US considers Google break-up in landmark antitrust case
Source: Financial Times
The US government is considering seeking the break-up of Google to end its monopoly in search, in what would be the boldest effort yet to rein in one of the world’s most powerful tech companies. The potential remedy was set out by the Department of Justice on Tuesday and comes after federal prosecutors won a landmark case in August, when a judge ruled Google had violated US antitrust law and branded the company a “monopolist”.
The DoJ could also seek to force Google to share users’ search data with rivals and restrict its ability to use search results to train new generative artificial intelligence models and products. A break-up of Google would reorder a search market in which the company handles more than 90 per cent of online queries and would transform a business that has made its parent company, Alphabet, one of the most valuable in the world.
“For more than a decade, Google has controlled the most popular distribution channels, leaving rivals with little-to-no incentive to compete for users,” the DoJ said. “Fully remedying these harms requires not only ending Google’s control of distribution today, but also ensuring Google cannot control the distribution of tomorrow.”

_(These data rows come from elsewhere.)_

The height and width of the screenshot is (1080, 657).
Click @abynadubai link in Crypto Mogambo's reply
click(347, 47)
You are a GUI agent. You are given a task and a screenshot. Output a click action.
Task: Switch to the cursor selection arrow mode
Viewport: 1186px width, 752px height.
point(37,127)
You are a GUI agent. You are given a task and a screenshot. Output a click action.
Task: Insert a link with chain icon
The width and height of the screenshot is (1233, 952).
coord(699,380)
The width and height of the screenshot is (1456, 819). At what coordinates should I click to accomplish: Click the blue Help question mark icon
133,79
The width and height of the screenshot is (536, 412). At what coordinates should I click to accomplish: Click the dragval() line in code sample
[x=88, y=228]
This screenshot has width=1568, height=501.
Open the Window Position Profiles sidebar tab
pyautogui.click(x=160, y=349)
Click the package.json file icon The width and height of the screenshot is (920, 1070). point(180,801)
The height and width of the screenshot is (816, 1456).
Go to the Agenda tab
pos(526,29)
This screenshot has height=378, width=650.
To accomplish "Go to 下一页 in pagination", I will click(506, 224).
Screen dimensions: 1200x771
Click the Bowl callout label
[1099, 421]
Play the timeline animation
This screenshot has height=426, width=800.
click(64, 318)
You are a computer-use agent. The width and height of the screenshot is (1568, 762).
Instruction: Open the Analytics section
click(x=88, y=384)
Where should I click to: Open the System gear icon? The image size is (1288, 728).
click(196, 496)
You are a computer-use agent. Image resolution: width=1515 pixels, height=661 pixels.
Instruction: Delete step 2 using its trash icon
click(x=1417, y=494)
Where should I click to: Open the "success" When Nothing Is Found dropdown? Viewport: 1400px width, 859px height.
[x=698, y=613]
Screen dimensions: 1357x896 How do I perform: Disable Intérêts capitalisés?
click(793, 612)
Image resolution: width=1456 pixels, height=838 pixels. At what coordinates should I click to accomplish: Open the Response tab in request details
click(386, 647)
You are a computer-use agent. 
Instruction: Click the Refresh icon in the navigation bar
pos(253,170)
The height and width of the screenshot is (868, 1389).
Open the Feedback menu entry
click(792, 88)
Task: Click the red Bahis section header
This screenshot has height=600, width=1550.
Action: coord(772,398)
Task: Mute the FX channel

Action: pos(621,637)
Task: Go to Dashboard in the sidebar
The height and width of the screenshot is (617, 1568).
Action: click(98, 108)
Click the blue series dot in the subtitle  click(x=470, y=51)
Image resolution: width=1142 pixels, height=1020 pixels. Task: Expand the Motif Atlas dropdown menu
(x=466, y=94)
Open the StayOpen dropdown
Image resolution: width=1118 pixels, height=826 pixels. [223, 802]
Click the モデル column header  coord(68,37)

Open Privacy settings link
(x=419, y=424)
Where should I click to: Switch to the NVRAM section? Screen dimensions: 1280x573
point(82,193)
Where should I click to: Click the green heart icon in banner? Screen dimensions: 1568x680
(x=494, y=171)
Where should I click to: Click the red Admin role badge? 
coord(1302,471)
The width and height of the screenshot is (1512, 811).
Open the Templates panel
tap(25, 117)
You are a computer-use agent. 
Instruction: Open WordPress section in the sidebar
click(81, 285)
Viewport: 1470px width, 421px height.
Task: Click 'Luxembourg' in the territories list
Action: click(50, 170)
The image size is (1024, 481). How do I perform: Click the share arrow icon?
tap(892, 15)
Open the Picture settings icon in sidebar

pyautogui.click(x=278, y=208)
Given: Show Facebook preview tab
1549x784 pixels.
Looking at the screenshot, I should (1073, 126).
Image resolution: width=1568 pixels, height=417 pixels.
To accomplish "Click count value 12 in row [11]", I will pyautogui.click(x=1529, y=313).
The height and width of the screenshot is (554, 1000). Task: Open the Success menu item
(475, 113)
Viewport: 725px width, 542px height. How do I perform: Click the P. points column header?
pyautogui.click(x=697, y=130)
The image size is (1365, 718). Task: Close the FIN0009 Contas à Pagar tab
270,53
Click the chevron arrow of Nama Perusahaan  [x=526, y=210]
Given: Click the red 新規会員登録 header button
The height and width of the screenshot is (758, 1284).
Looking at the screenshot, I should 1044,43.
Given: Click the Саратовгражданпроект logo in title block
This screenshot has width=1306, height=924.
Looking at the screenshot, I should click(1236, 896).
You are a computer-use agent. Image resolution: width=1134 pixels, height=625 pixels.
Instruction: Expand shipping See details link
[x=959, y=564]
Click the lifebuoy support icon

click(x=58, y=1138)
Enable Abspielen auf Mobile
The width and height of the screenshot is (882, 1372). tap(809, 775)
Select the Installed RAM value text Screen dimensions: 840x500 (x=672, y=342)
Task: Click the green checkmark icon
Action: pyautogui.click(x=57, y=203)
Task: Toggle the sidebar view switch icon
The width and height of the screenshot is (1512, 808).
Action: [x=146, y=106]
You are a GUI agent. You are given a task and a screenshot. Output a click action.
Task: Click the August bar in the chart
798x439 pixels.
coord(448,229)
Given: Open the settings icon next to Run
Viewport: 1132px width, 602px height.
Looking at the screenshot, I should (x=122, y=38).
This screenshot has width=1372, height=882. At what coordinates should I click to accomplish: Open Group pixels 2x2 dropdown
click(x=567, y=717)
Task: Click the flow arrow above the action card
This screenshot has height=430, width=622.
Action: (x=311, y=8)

In addition to potential spin-offs, prosecutors said remedies could include banning the exclusive contracts at the heart of the case — in particular the $20bn that Google pays annually to Apple to be the default Safari search engine — as well as imposing “non-discrimination” measures on Google products such as its Android operating system and Play app store.
The DoJ also recognised the disruptive impact that AI would have on online search. Prosecutors are concerned that Google will “leverage its monopoly power” to feed its AI features and want websites to be able to opt out of being used to train Google’s AI models or inclusion in its AI-generated summaries.